Cairo: Egypt’s Muslim Brotherhood predicted on Friday that its presidential candidate Mohamed Morsi will contest a run-off vote with former regime figure Ahmed Shafik, as counting in the country’s landmark election got under way.
Early results from nine of Egypt’s 27 provinces, reported by state-run Egyptian TV, give a mixed picture but suggest Morsi has the advantage.
He leads in five of the nine provinces, with Shafik, Amre Moussa, who previously served as foreign minister and headed the Arab League, Abdelmonen Abol Fotoh, a moderate Islamist running as an independent, and Hamdeen Sabahy, a leftist dark-horse contender, splitting poll position in the others.
Results of the first round could come as soon as the end of Friday.
A statement on the official Facebook page of the Freedom and Justice party, the political wing of the Muslim Brotherhood, indicated that Morsi had received 30.8% of the votes cast to 22.3% for Shafik.
The Muslim Brotherhood said it had observed the counting of 51% of the vote.
If no candidate gets a majority of the vote in the first round, a second round will be held June 16-17. There were 13 candidates on the ballot, although two withdrew from the race after ballots were printed.
About half all Egypt’s roughly 50 million registered voters had cast ballots by the end of Thursday, the second and final day in the nation’s historic presidential election, said Farouk Sultan, head of the Higher Presidential Committee.
Amid worries by some that Egypt’s current military rulers might somehow hijack the election, Sultan detailed the vote counting process — including checks and balances aimed at insuring credibility.
According to the committee head, votes will be tallied in the various polling locales by a judge and in the presence of representatives of the candidates. Each final count will be announced aloud, then an official report will be filed that can be viewed by nonprofit groups, the media and candidates, said Sultan.

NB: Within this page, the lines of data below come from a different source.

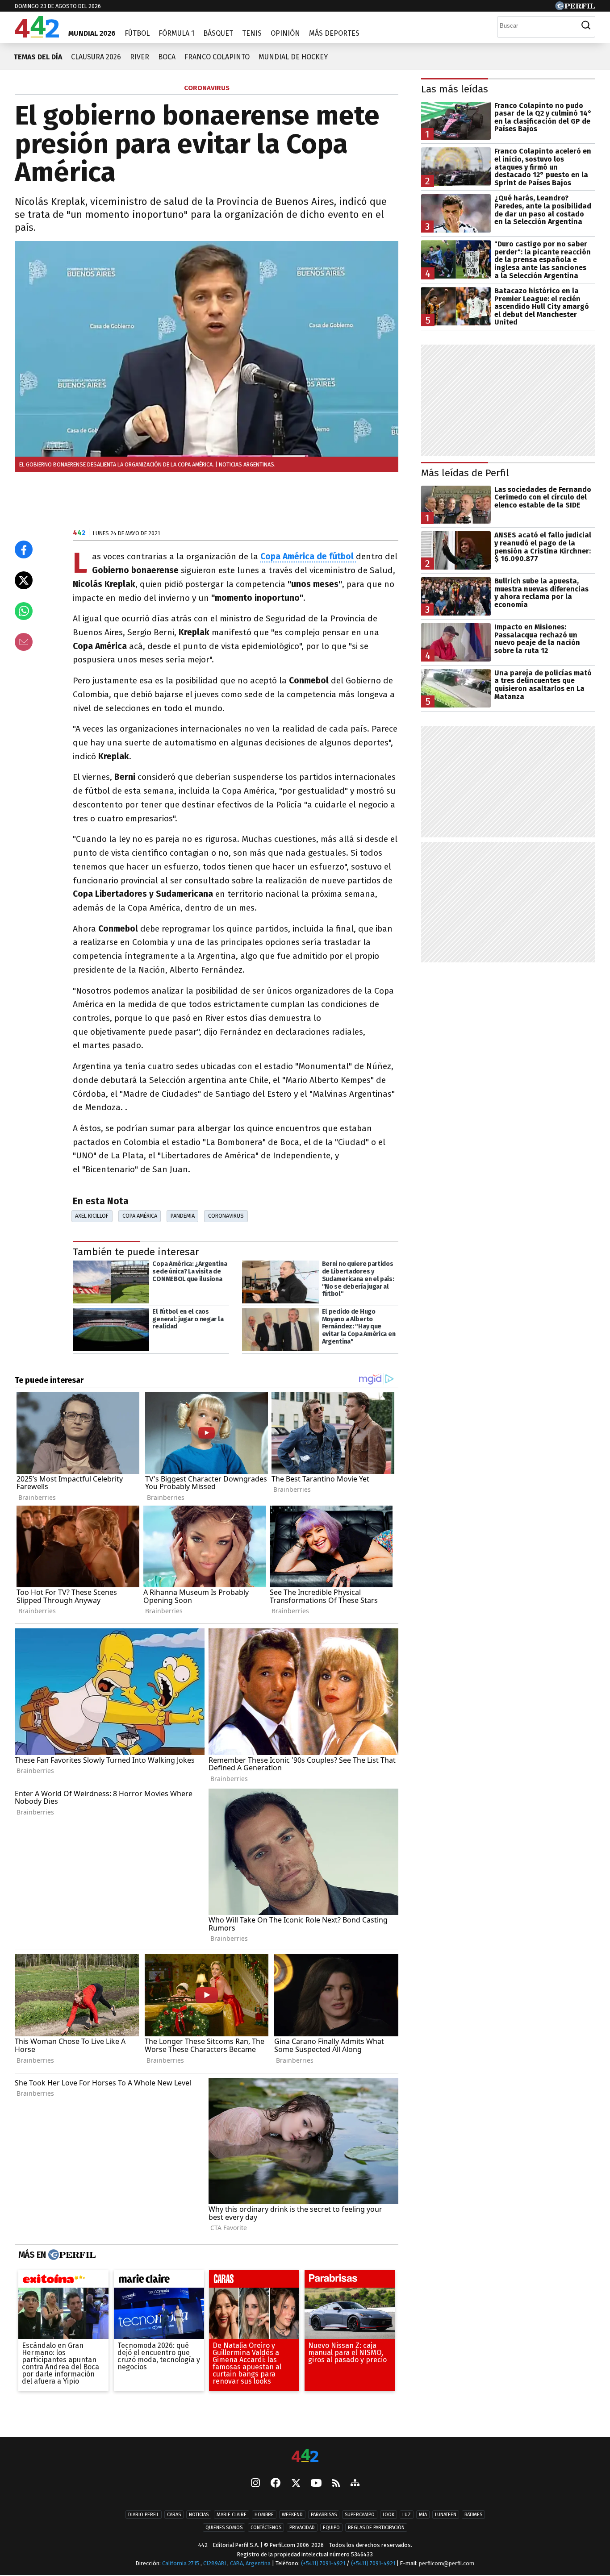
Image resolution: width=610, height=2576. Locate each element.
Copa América (139, 1215)
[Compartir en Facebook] (24, 549)
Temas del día (37, 57)
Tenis (252, 33)
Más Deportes (334, 33)
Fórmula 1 (176, 33)
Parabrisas (324, 2515)
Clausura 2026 (96, 57)
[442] (305, 2456)
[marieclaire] (159, 2281)
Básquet (218, 33)
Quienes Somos (223, 2528)
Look (388, 2515)
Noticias (199, 2515)
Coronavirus (226, 1215)
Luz (406, 2515)
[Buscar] (586, 25)
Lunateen (445, 2515)
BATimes (473, 2515)
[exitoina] (63, 2281)
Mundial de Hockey (293, 57)
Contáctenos (266, 2528)
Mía (423, 2515)
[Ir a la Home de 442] (37, 35)
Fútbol (137, 33)
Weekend (292, 2515)
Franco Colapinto (217, 57)
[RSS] (336, 2484)
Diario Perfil (143, 2515)
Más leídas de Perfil (465, 473)
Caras (174, 2515)
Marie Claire (232, 2515)
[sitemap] (355, 2484)
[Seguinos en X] (295, 2484)
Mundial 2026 (92, 33)
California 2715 (181, 2563)
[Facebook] (275, 2484)
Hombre (264, 2515)
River (139, 57)
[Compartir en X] (24, 580)
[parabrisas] (350, 2281)
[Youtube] (316, 2484)
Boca (166, 57)
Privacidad (302, 2528)
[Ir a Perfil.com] (575, 8)
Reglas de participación (376, 2528)
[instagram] (255, 2484)
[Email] (24, 642)
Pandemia (183, 1215)
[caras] (254, 2281)
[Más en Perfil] (71, 2255)
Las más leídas (454, 89)
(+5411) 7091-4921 (323, 2563)
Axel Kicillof (92, 1215)
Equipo (331, 2528)
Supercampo (360, 2515)
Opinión (285, 33)
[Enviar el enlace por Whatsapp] (24, 611)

The provinces where Morsi leads are Aswan, Qina, Fayoum, Wadi Gadeed and Bani Swaif, according to Egyptian TV. Abol Fotoh leads in Damietta, Shafik in Dakahlia, Moussa in Southern Sinai and Sabahy in Red Sea province, the state-run channel reports.
Morsi is an American-educated engineer who vows to stand for democracy, women’s rights, and peaceful relations with Israel if he wins the Egyptian presidency. He’s also an Islamist figure who has argued for barring women from the Egyptian presidency and called Israeli leaders “vampires” and “killers.”
The Muslim Brotherhood had originally pledged not to seek the presidency.
Shafik, a former Air Force officer with close ties to Egypt’s powerful military, is seen as representing the interests of the old guard — those who lost out when former President Hosni Mubarak was ousted.
Government employees were given a day off work to vote on who will be Egypt’s first president since Mubarak, who led the North African nation for 30 years before resigning amid a popular outcry.
He is awaiting the court’s verdict and could potentially face the death penalty after going on trial for corruption and allegedly ordering the killing of anti-government protesters.
The voting is a monumental achievement for those who worked to topple Mubarak in one of the seminal developments of the Arab Spring more than a year ago.
And it could reverberate far beyond the country’s borders, since Egypt is in many ways the center of gravity of the Arab world.
“Egypt has always set trends in the Arab world and for Arab political thought. Trends spread through the Arab world and eventually affect even non-Arab, Muslim-majority countries,” said Maajid Nawaz, the chairman of Quilliam, a London-based think tank.
Egypt’s election “bodes well for the rest of the Arab world and particularly those countries that have had uprisings,” said Nawaz, a former Islamist who was imprisoned in Egypt for four years for banned political activism.
Many protesters are upset at what they see as the slow pace of reform since Mubarak’s ouster. Some are also concerned that the country’s military leadership is delaying the transition to civilian rule.
Worries about the powerful military possibly swaying this week’s vote persist despite the insistence of the Supreme Council of the Armed Forces that it will hand over power to an elected civilian government.
The military leaders put armored personnel carriers on the streets with loudspeakers broadcasting a message that they will relinquish power, but that did not convince doubters.
Nawaz said Egypt probably is not heading toward a simple case of the military either giving up control or rejecting the results of the election.
Instead, he anticipated, there will be an “unhappy settlement” where the military remains “ever-present, in the shadows,” influencing the civilian government without controlling it.
In January, two Islamist parties — the Freedom and Justice Party with 235 seats and the conservative Al Nour party with 121 seats — won about 70% of the seats in the lower house of parliament in the first elections for an elected governing body in the post-Mubarak era. The rest of the assembly’s 498 seats were divided among other parties.